Orlando Sentinel’s Track
Record With Endorsements
In a clear bid to counter President Trump’s reelection launch in Orlando this past Tuesday, the Orlando Sentinel newspaper took the unusual step of announcing its early endorsement for the 2020 presidential race – a candidate who is not Trump.
“We’re here to announce our endorsement for president in 2020, or, at least, who we’re not endorsing: Donald Trump,” the newspaper stated in a staff editorial before Trump’s Democratic challenger is even determined. “The nation must endure another 1½ years of Trump. But it needn’t suffer another four beyond that. We can do better. We have to do better.”
The newspaper decision set of a flurry of anti-Trump news media headlines just as Trump supporters started camping out near Orlando’s Amway Center some 40 hours before Tuesday’s campaign rally to officially kickoff Trump’s re-election bid. Trump tweeted on Monday that the campaign was contending with more than 100,000 ticket requests for an arena that only seats 20,000 people.
The Orlando Sentinel is the same newspaper that in 2018 endorsed radical leftist Andrew Gillum for governor and Democrat Bill Nelson for senate. Both candidates lost to Republicans Ron DeSantis and Rock Scott respectively.
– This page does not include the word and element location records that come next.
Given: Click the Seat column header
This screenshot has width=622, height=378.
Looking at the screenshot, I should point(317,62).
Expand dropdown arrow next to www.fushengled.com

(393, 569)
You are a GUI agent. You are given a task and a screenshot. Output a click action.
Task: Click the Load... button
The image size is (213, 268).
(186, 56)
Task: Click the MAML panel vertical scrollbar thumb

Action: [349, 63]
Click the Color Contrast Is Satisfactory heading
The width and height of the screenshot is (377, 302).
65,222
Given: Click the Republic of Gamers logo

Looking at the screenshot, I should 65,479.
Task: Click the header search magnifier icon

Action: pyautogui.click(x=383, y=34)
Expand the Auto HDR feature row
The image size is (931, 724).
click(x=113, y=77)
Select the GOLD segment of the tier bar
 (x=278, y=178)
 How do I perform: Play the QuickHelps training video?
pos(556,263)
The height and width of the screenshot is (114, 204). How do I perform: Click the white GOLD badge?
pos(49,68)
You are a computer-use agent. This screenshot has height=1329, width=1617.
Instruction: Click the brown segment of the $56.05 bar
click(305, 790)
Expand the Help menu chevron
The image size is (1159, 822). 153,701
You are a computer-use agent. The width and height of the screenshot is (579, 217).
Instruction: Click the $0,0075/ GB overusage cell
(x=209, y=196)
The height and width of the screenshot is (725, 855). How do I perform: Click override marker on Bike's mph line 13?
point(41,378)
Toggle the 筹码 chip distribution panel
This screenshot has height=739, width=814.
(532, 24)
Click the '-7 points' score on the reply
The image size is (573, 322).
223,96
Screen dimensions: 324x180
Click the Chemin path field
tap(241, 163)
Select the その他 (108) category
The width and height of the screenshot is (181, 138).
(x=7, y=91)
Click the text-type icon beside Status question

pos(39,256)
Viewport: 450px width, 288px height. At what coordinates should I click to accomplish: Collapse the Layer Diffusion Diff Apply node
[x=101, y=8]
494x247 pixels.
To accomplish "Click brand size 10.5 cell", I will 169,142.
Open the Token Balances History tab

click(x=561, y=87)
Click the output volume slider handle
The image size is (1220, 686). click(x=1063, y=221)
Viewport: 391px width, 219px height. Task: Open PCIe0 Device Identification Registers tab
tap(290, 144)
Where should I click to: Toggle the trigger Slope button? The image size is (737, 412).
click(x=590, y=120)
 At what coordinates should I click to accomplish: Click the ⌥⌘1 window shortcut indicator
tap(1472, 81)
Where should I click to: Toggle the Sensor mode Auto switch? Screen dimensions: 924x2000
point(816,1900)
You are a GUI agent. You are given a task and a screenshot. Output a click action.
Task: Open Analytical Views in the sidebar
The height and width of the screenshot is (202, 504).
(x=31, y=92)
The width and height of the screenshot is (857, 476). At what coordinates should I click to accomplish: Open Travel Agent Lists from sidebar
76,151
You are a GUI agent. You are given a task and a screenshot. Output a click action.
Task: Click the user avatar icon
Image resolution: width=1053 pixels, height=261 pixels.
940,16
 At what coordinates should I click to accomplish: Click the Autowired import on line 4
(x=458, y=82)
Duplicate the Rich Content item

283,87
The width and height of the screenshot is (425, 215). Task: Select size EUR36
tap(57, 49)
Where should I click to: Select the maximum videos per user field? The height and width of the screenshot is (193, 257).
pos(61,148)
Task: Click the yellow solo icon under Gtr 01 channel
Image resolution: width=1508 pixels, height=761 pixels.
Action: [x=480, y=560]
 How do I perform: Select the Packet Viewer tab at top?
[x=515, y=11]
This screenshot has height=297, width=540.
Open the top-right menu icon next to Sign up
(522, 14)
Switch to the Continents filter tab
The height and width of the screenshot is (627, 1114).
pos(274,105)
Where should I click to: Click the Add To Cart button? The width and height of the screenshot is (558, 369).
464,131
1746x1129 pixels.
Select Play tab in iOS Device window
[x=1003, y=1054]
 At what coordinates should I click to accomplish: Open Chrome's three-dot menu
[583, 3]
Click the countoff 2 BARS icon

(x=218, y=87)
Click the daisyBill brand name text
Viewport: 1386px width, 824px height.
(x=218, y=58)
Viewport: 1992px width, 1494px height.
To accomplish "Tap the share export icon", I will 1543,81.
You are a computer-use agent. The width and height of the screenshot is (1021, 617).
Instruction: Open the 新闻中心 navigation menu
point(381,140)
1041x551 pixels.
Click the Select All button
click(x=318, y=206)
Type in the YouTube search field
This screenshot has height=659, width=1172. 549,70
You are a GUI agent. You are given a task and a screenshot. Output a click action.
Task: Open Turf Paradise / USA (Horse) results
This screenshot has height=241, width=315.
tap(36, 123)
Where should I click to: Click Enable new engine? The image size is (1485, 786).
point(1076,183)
During the midterm election, this reporter documented Gillum’s deep ties to and repeated promotion of the Israel boycott-promoting, anti-patriotic and anti-police Dream Defenders organization, which he refused to disavow despite its anti-Israel activism.
Besides actively promoting BDS, the Gillum-promoted Dream Defenders compiled an education tool for U.S. teachers that glorifies the Popular Front for the Liberation of Palestine (PFLP), a deadly terrorist organization. The project, which claims to be compatible with common core, pushes “rebellion” and educates students on the PFLP’s goal, which is posted on Dream Defenders stationary and quite literally calls for “the destruction of the Zionist state.”
Obama State Department Staffer’s
Connection to the Steele Dossier
While he was an official at the Obama State Department, staffer Jonathan M. Winer facilitated a meeting between anti-Trump dossier author Christopher Steele and the senior director of a firm that did extensive pro bono work for the Clinton Global Initiative.
A second introduction was made to an executive from a strategic advisory firm founded by Bill Clinton’s first White House chief of staff who later served as Clinton’s counselor.
Winer made the introductions in question and also attempted to facilitate a series of other meetings for Steele utilizing his official State Department email address, as documented by emails obtained in a joint lawsuit by Judicial Watch and The Daily Caller News Foundation and reviewed in full by this reporter.
After his name surfaced in news media reports related to probes by House Republicans into the dossier last year, Winer authored a Washington Post op-ed in which he conceded that while he was working at the State Department he exchanged documents and information with dossier author Steele.
Winer further acknowledged that while at the State Department, he shared anti-Trump material with Steele passed to him by longtime Clinton confidant Sidney Blumenthal, whom Winer described as an “old friend.” Winer wrote that the material from Blumenthal – which Winer in turn gave to Steele – originated with Cody Shearer, who is a controversial figure long tied to various Clinton scandals.
Steele was commissioned to produce the dossier by the controversial Fusion GPS opposition research firm, which was paid for its anti-Trump work by Hillary Clinton’s 2016 presidential campaign and the Democratic National Committee.
FBI Agents Were Unhappy that Comey
Recommended Against Charging Hilary Clinton
Former acting FBI director Andrew McCabe lent some credibility to a previous White House claim that some FBI personnel were upset over the agency’s decision, under the leadership of disgraced ex-FBI Director James Comey, not to charge Hillary Clinton in the criminal probe of her private email server use.
The claim that some FBI rank-and-file workers lost confidence in Comey following his infamous press conference announcing that no charges would be brought has been in dispute.
Yet in largely unreported testimony before the House Judiciary Committee on December 21, 2017, McCabe confirmed that some FBI personnel were “surprised” and “frustrated” with the result of the Clinton email case as announced by Comey. A transcript of McCabe’s testimony was released three weeks ago by House Judiciary Committee Ranking Member Doug Collins, R-Ga.
The White House official who took the most flack for saying that FBI agents were upset over the case was undoubtedly White House press secretary Sarah Huckabee Sanders, who made a statement to that effect to reporters on May 10, 2017.
“Most importantly, the rank-and-file of the FBI had lost confidence in Comey,” she said, discussing Comey’s loss of credibility. “We’ve heard from countless members of the FBI that say very different things.”